Australia is the third-most overvalued housing market on a price-to-income basis, after Belgium and Canada, according to the International Monetary Fund. Photo: Supplied
There are signs home ownership could get more affordable, as lower interest rates, increased construction activity and a growing population threaten to stabilise property prices and rental income.
According to National Australia Bank data, Australia’s population growth has surged in recent years, helped mainly by growing migration. This has provided an added boost to construction in a low interest rate environment.
Growth in rental accommodation has slowed over the past year, and appears to be facing a further decline.
“A better balance should eventually also show up via a slowdown in house price appreciation,” said NAB global head of research Peter Jolly.
“Recent house price appreciation has been driven by more than simply a strongly growing population. Low interest rates have encouraged domestic investors to make asset allocations into housing. Foreign investors have also been buying. A reduced rental return on housing would eventually discourage domestic investors but that probably comes with a lag.
The apparent equalisation between an under supply of housing versus strong demand for dwellings in major metropolitan areas comes as the official cash rate remains at a record low of 2.5 per cent, and as the major banks lower their fixed rate home loans in an attempt to entice more people to borrow more.
Australian property prices are viewed globally as expensive. In fact Australia is the third-most overvalued housing market on a price-to-income basis, after Belgium and Canada, according to the International Monetary Fund.
The average capital city property price rose 16 per cent as of June 30 from a May 2012 trough, the RP Data-Rismark Home Value Index showed.
A surge in housing construction, led by unprecedented building of higher density housing, has helped to narrow the gap between housing supply and demand. It has also led to reduced demand for rental accommodation, which could weigh on rental returns in years to come.
More will be known about building approvals on Thursday with a key economic data release set to provide further evidence that supply in residential construction has finally caught up to the quickly growing population.
But Australia and New Zealand Banking Group senior property analyst David Cannington said that stronger population growth also means that it could take some time between supply and demand forces do equalise and take the heat out of the property market.

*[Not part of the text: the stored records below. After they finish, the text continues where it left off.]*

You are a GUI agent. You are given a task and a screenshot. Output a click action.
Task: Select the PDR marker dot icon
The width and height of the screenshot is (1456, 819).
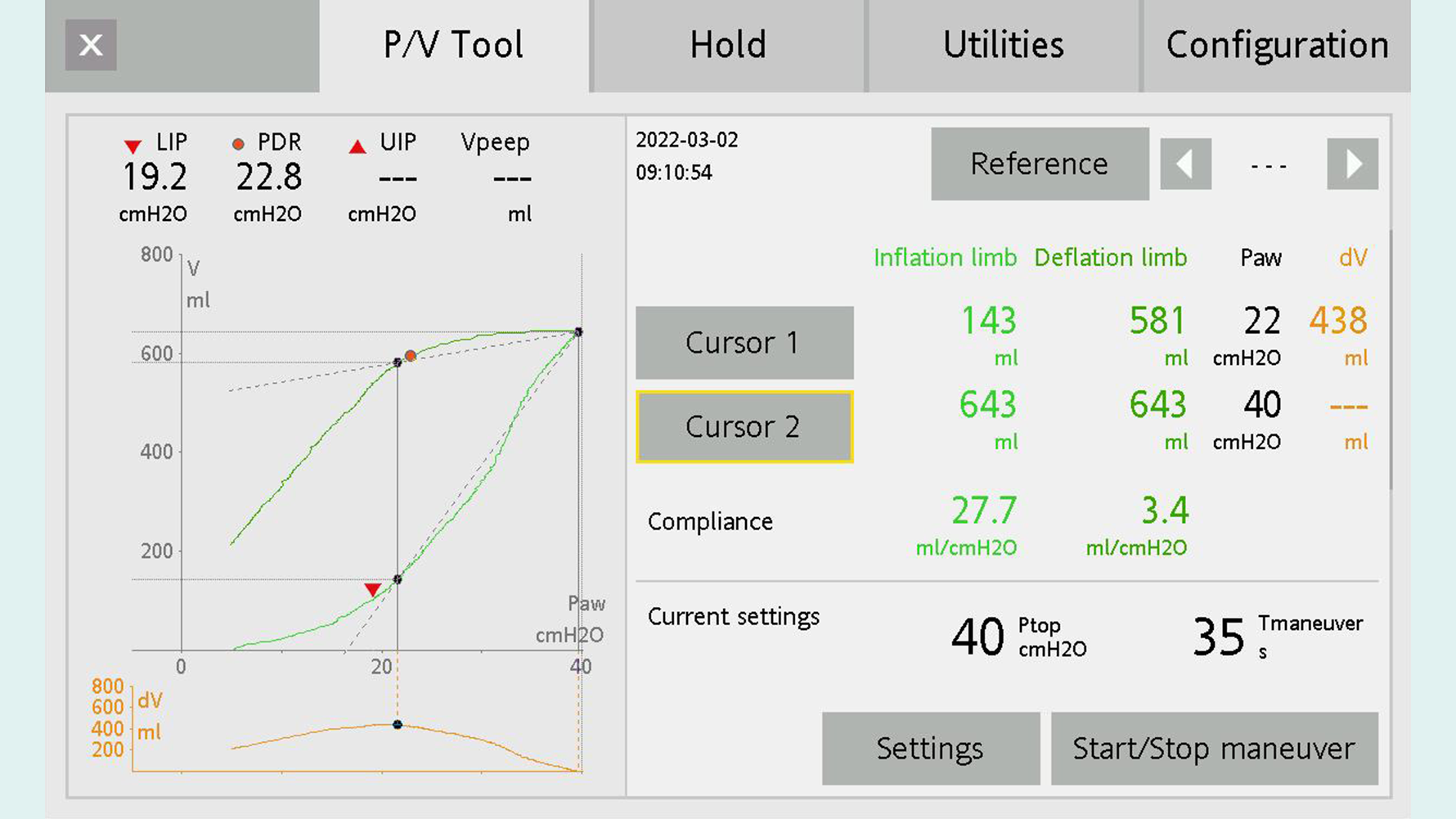(x=239, y=143)
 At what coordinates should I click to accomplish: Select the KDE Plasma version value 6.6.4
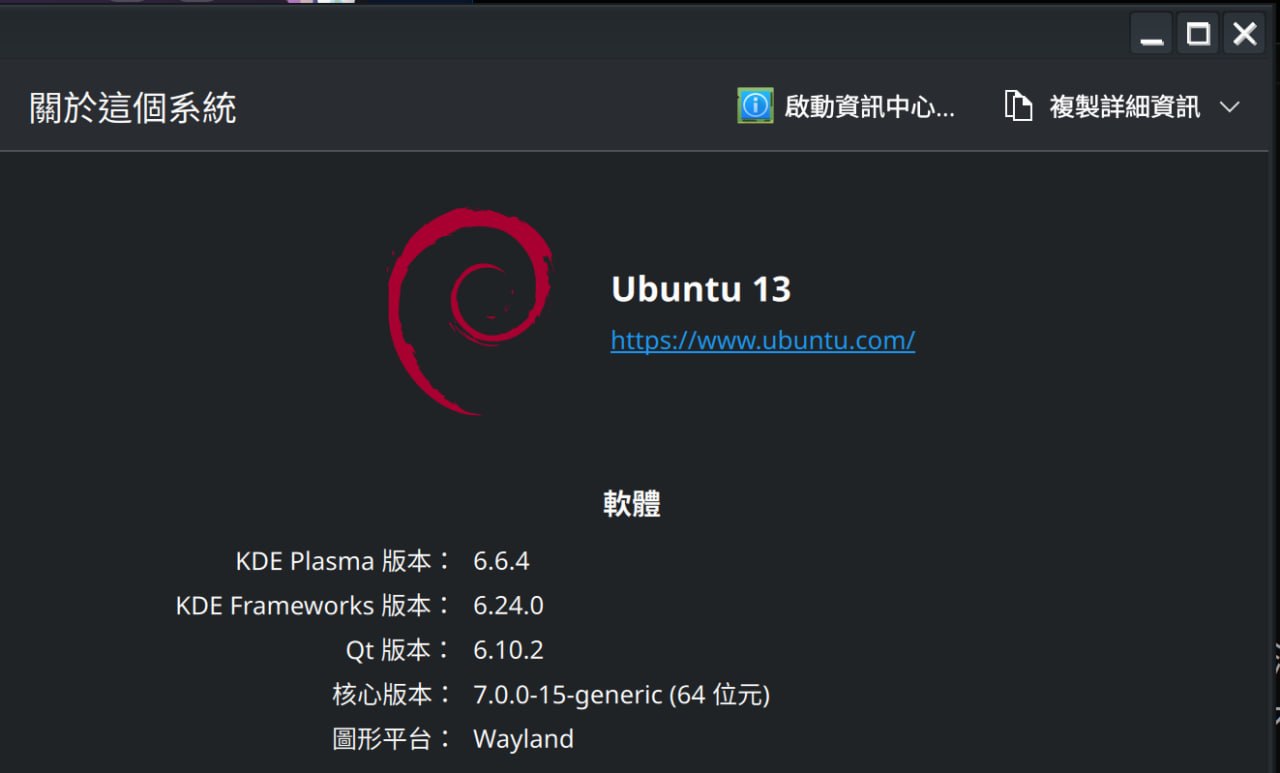tap(501, 561)
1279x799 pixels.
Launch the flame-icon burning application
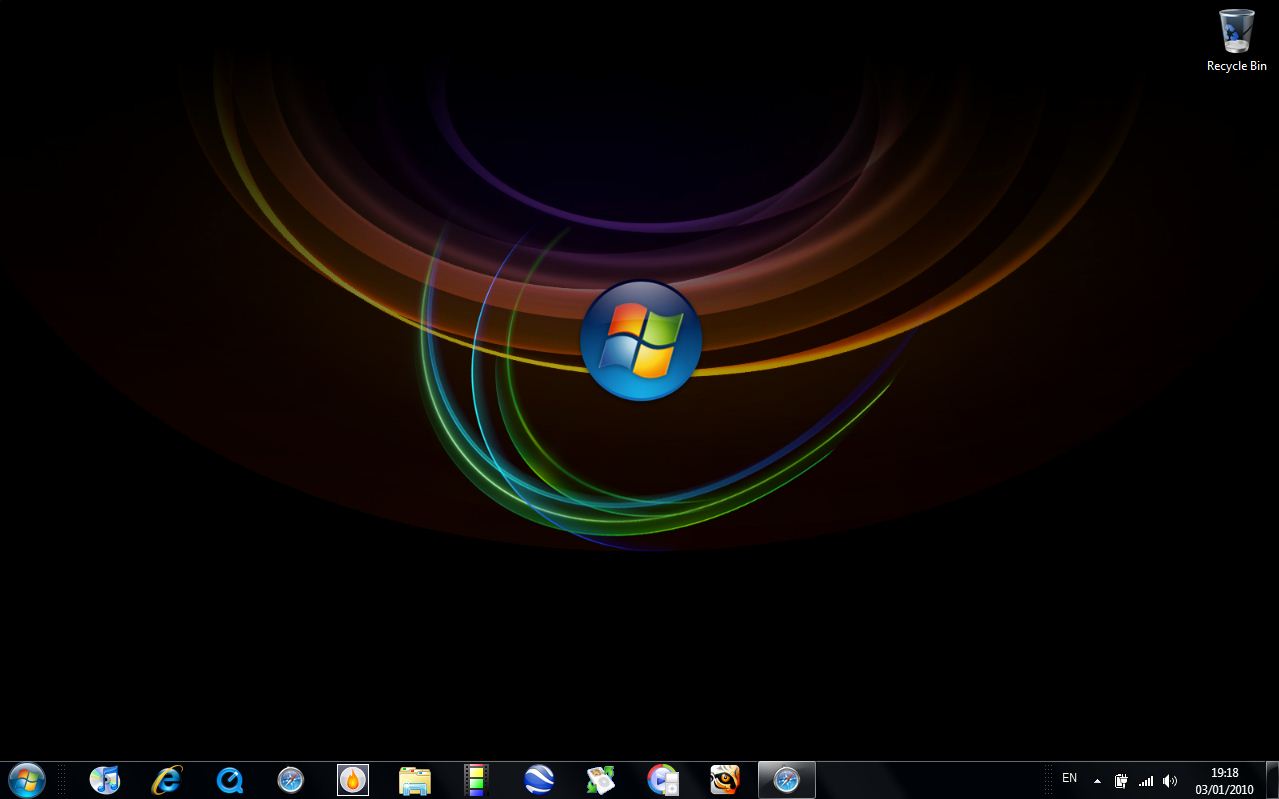354,778
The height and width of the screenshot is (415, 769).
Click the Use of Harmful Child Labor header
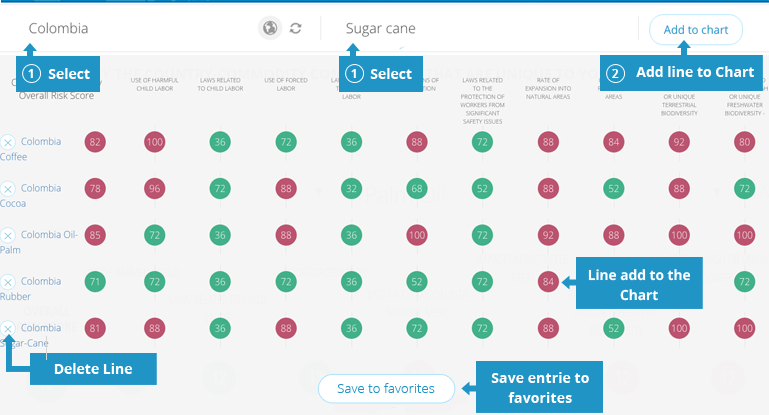point(154,84)
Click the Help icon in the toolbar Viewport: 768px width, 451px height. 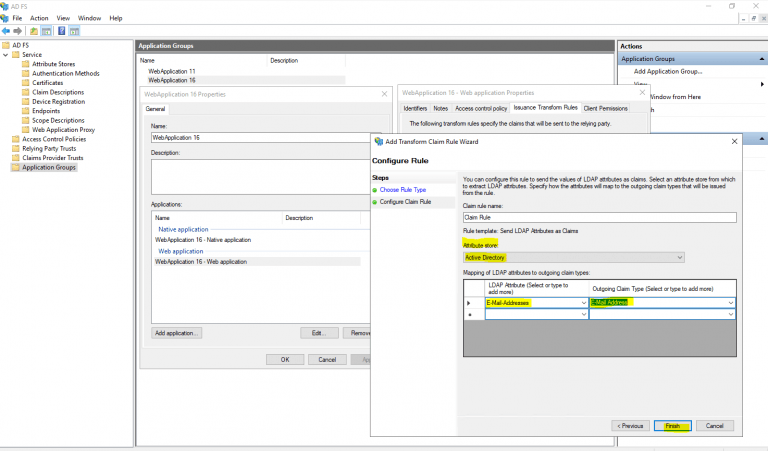(62, 30)
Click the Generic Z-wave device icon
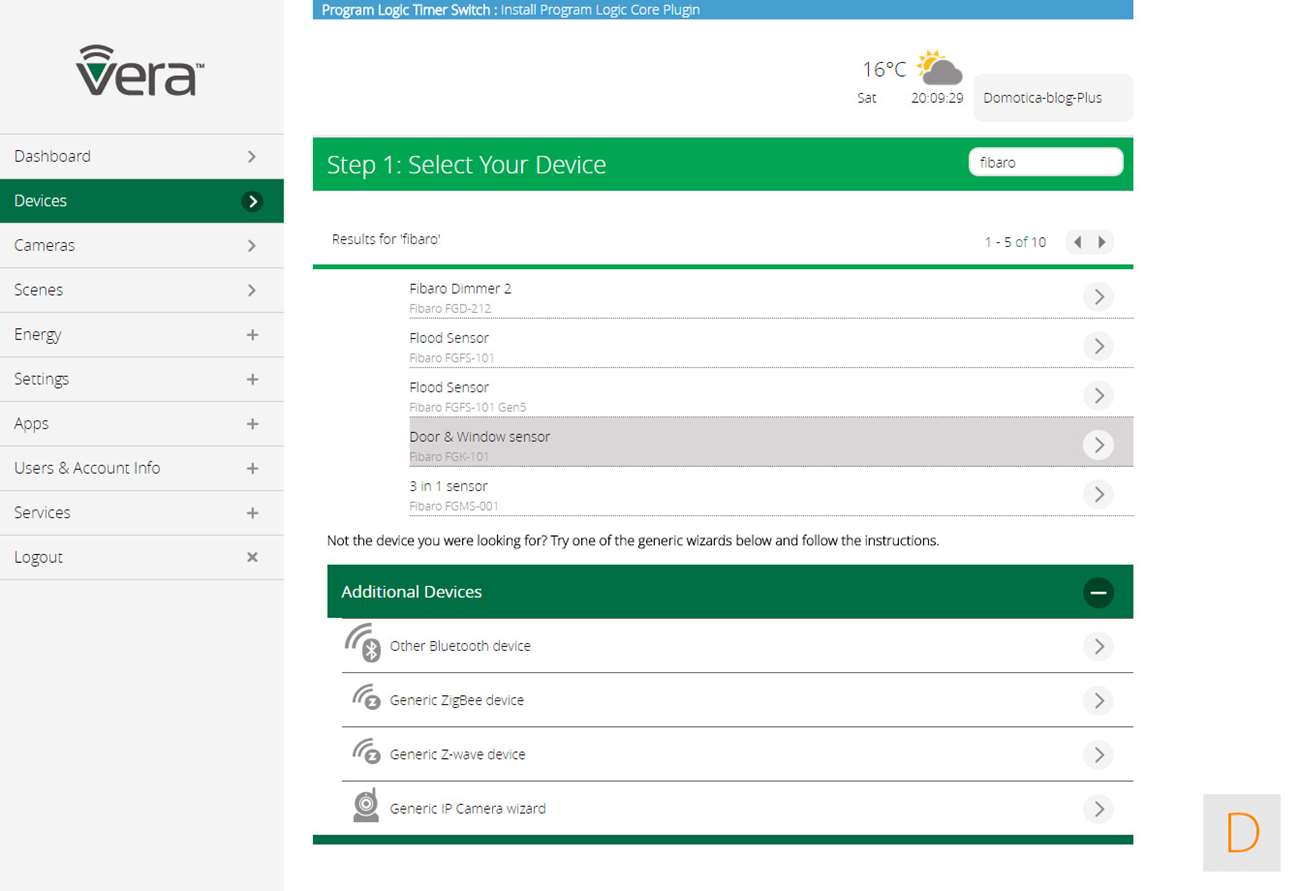Screen dimensions: 1300x891 pos(365,753)
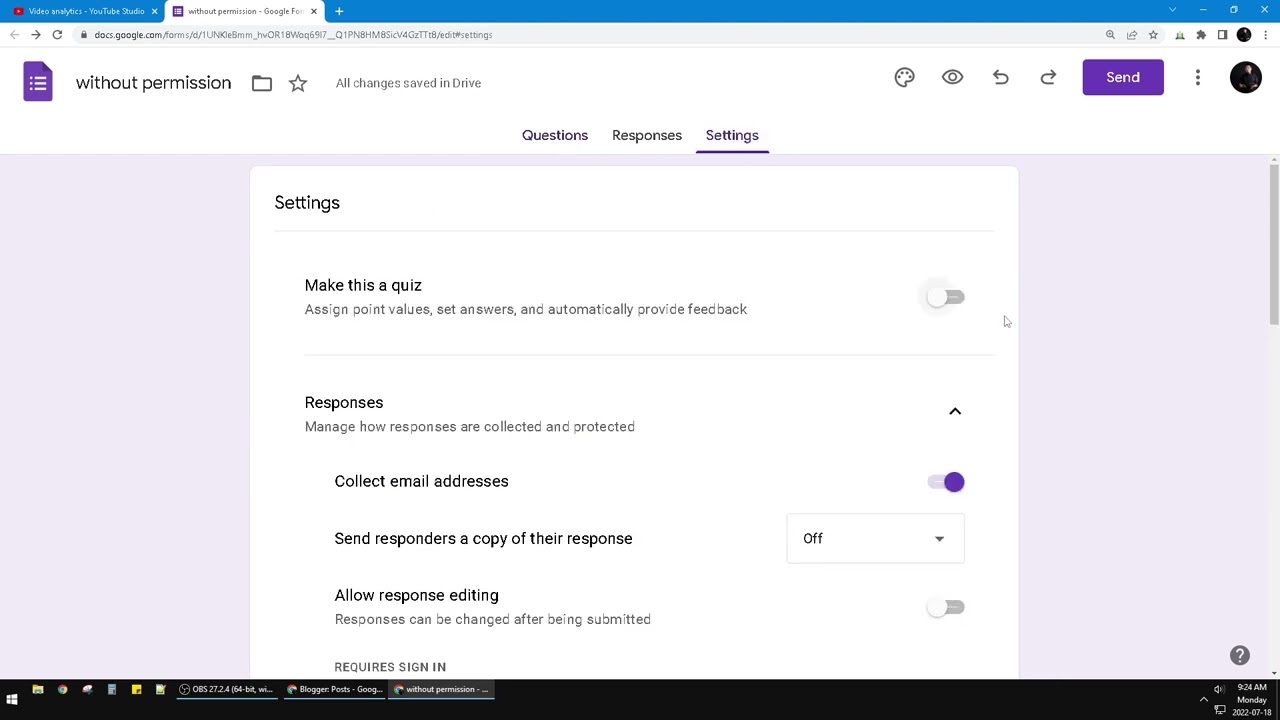
Task: Click the redo arrow icon
Action: 1048,78
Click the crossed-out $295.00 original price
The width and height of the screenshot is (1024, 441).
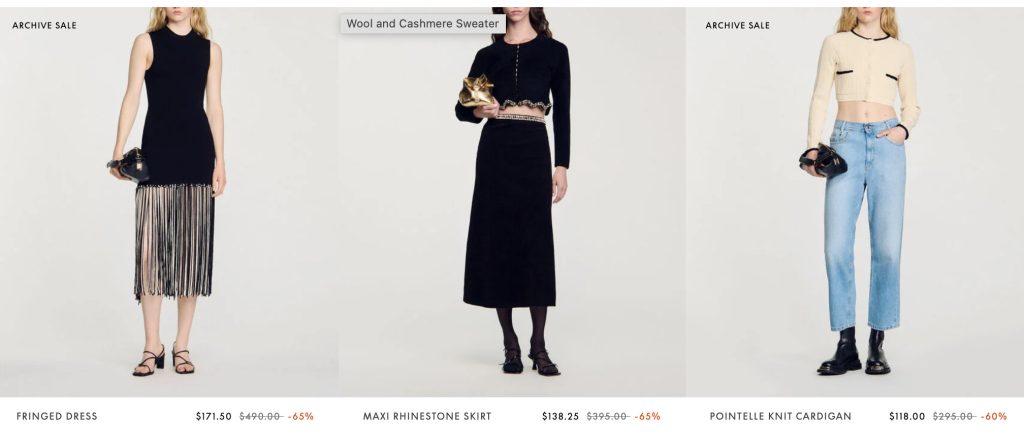click(954, 416)
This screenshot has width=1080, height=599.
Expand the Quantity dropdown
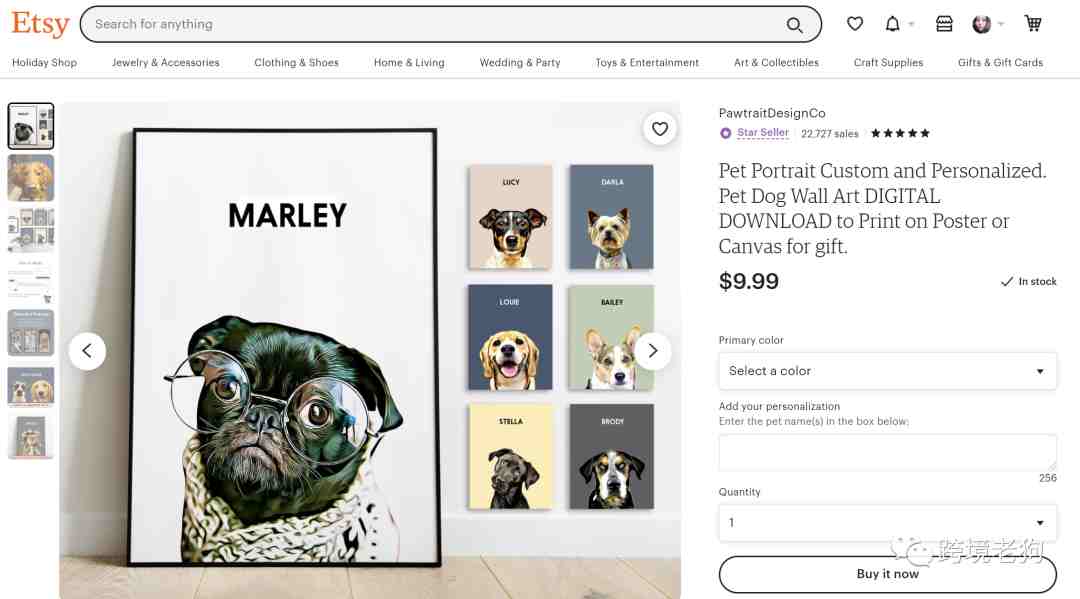coord(887,523)
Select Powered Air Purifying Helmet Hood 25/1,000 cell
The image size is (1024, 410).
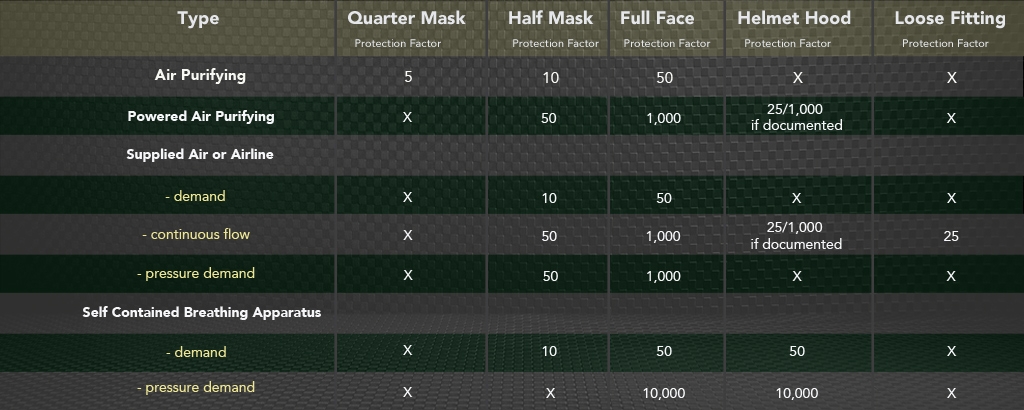tap(796, 116)
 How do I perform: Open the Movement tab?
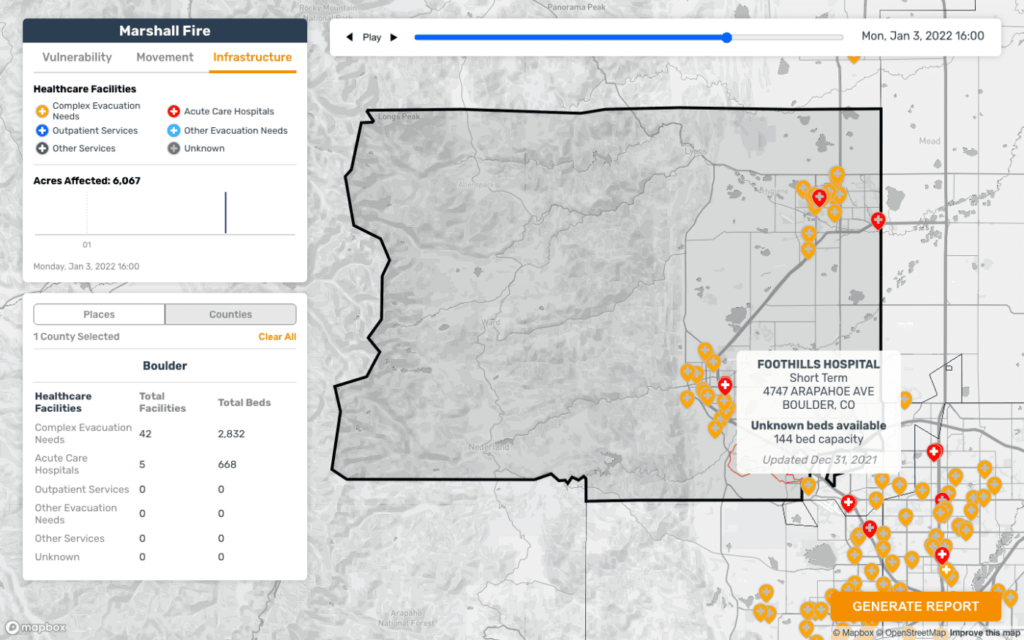[165, 57]
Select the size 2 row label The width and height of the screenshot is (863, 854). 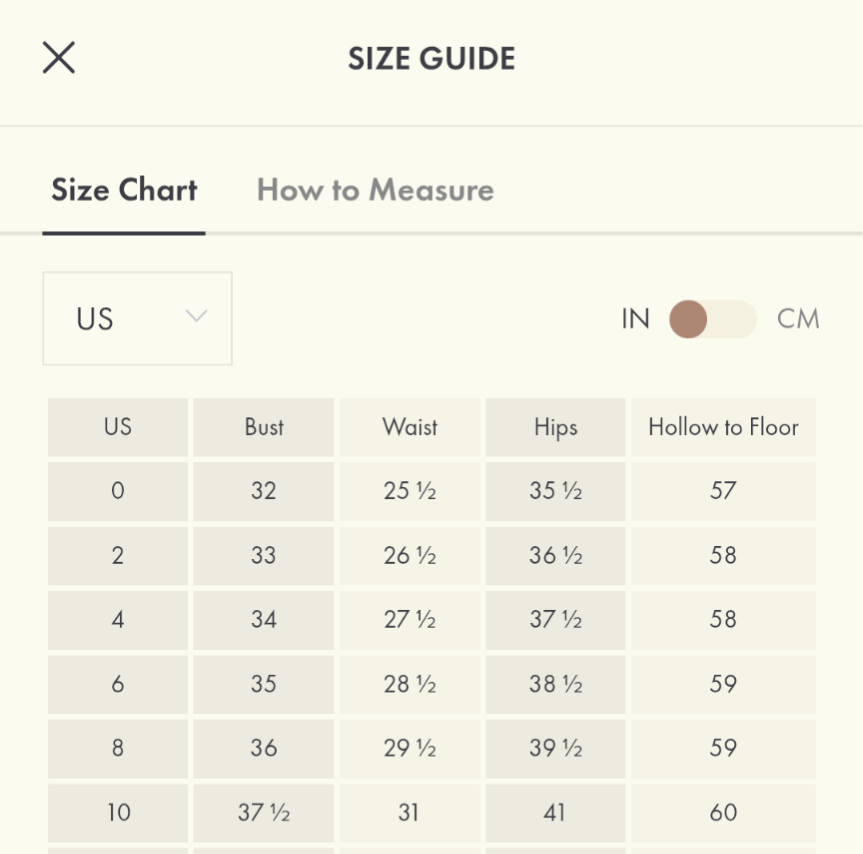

“Comparing long-term growth in population to housing construction shows our estimates of underlying housing market balance estimate that 14 years of under construction relative to population growth has built up a cumulative shortage of around 300,000 dwellings at the national level - around two years of housing construction - which would take years of excess construction to unwind.”
In January this year approvals reached 17800 in the month – a 37-year high and second highest of all time. Around a quarter of all approvals were for four storey or more apartments – particularly in Sydney and Melbourne, cited Mr Jolly in a NAB research report.
But Andrew Wilson senior economists at Fairfax-owned Australian Property Monitors is hesitant about recent data pointing to a break down in the supply and demand tension. Rather he said it was important to look at individual markets and submarkets as there are diverse supply demand dynamics at work.
The Reserve Bank of Australia has repeatedly indicated that it is watching the property market given historically low interest rates, and a slowing in demand for rentals is likely to be a concern if more people are buying and building property.
The consensus of economists expect June building approvals, due on Thursday, to show that approvals remained strong. NAB economists are looking to see a 4 per cent gain in total approvals for the month and 28 per cent surge for the year.
The population of Australia stood at 23.3 million in December 2013, according to the Bureau of Statistics. Growth slowed in the fourth quarter but through the year increased by 396,200 people, or 1.7 per cent.
The bulk of the increase came from a 236,000 increase in net migration, compared to a natural birth-related increase of 160,000.
“The 1.7 per cent growth in Australia’s population during 2013 is not only rapid compared to Australia’s history but it is almost uniquely quick for a developed country. As a comparison, during 2013 Japan’s population shrunk 0.2 per cent, Europe was flat, and the US grew +0.7 per cent,” said Mr Jolly.